(Work task) Every entry below should appear in the answer exactly as written, apart from the pictures.

(The data)
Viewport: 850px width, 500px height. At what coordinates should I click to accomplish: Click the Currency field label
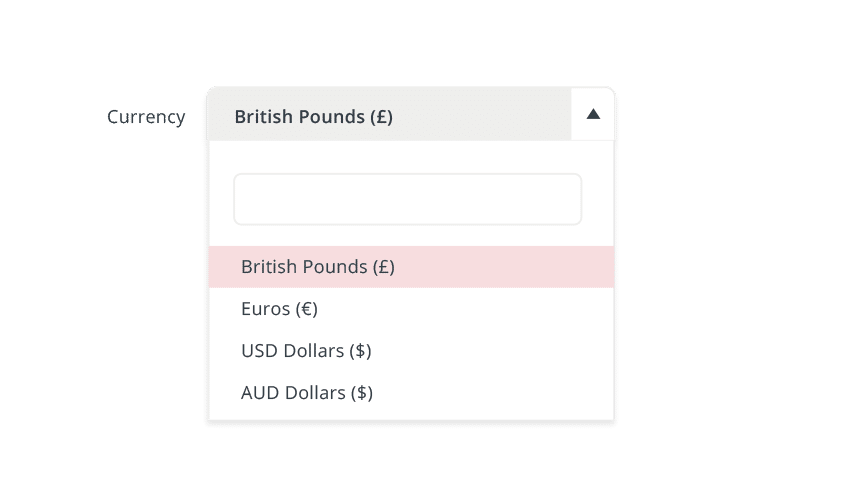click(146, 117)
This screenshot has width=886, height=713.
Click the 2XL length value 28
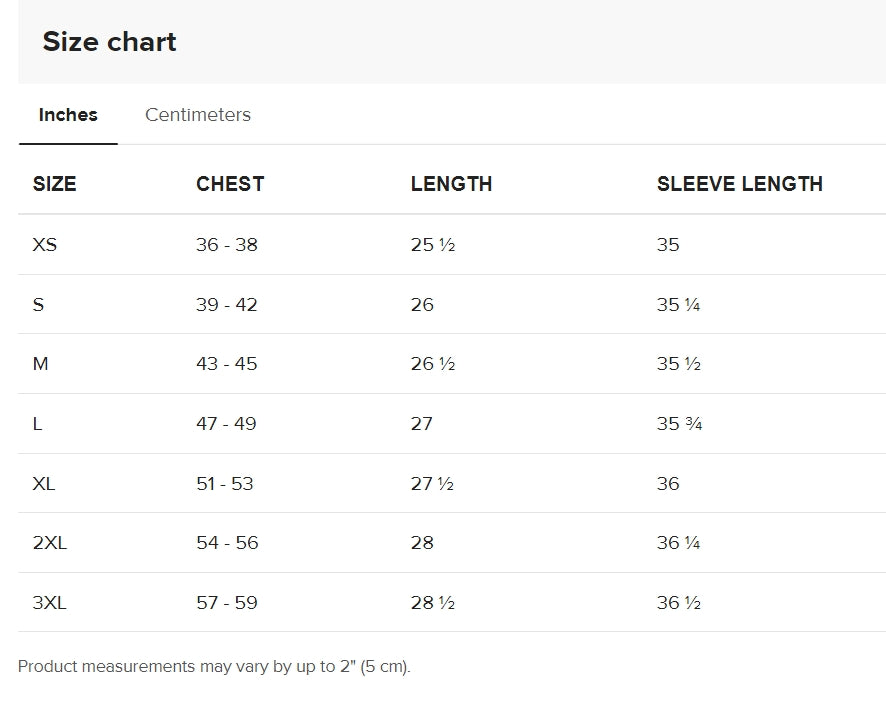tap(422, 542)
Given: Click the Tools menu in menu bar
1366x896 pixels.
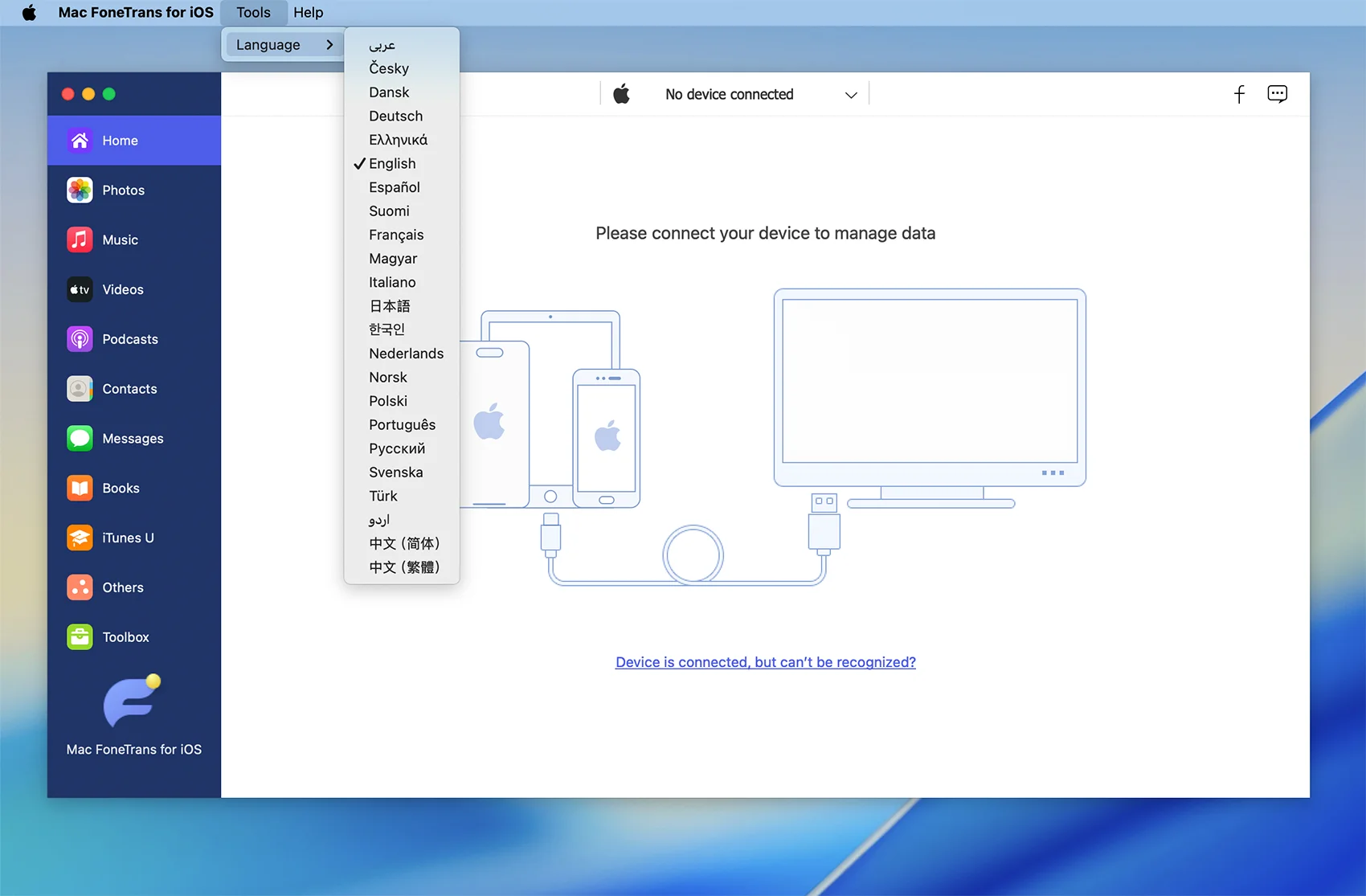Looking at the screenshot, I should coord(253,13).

(Task answer)
Viewport: 850px width, 500px height. At what coordinates should I click to accomplish: Click the Currency field label
click(146, 117)
This screenshot has width=886, height=713.
Click the 2XL length value 28
tap(422, 542)
Given: Click the Tools menu in menu bar
1366x896 pixels.
Looking at the screenshot, I should coord(253,13).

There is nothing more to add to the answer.